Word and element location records
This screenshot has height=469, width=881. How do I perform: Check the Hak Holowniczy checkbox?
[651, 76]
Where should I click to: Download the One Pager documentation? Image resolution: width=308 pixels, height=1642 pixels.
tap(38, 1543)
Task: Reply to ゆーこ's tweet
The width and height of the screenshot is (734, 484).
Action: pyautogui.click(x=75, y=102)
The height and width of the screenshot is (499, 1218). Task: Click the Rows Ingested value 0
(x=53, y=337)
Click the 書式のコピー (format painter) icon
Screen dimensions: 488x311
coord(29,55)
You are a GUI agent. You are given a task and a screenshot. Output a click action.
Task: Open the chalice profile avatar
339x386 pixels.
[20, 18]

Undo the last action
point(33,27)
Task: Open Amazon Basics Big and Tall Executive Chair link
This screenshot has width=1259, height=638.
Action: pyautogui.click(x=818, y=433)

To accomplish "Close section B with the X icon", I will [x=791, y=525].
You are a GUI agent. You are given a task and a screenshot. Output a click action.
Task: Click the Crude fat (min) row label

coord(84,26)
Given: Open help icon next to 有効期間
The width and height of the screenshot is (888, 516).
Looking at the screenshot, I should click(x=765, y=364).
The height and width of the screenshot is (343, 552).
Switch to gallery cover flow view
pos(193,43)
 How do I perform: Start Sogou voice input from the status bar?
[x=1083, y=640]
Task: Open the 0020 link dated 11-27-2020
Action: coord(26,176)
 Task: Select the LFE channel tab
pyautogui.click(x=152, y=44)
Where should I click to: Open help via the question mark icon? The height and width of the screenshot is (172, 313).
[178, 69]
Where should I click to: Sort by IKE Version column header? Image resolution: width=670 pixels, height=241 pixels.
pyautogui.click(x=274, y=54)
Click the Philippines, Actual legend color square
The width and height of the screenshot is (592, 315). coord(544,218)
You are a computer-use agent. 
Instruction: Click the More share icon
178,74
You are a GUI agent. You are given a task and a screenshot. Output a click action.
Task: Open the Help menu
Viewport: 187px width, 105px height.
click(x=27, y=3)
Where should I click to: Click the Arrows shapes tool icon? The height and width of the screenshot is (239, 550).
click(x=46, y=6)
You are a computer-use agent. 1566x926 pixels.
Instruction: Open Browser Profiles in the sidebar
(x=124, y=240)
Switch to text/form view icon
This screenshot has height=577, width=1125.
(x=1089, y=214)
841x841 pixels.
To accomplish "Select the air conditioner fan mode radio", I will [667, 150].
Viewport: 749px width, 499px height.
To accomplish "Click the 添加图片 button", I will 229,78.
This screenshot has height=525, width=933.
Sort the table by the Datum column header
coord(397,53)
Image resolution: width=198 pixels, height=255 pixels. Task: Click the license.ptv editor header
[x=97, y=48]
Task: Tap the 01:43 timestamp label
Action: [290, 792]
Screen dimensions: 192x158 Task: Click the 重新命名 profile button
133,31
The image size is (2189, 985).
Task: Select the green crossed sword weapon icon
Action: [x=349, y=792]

TASK STATEMENT: Output the entries as a two-column CSV with the headers entry_text and answer, one row per entry and each field quoted, with line breaks replaced by spaces. Begin at the start of the entries and stop after the line that contains "Action: pyautogui.click(x=75, y=102)".

ANSWER TO THIS PROBLEM:
entry_text,answer
"This screenshot has height=469, width=881. How do I perform: Check the Hak Holowniczy checkbox?","[651, 76]"
"Where should I click to: Download the One Pager documentation? Image resolution: width=308 pixels, height=1642 pixels.","tap(38, 1543)"
"Task: Reply to ゆーこ's tweet The width and height of the screenshot is (734, 484).","Action: pyautogui.click(x=75, y=102)"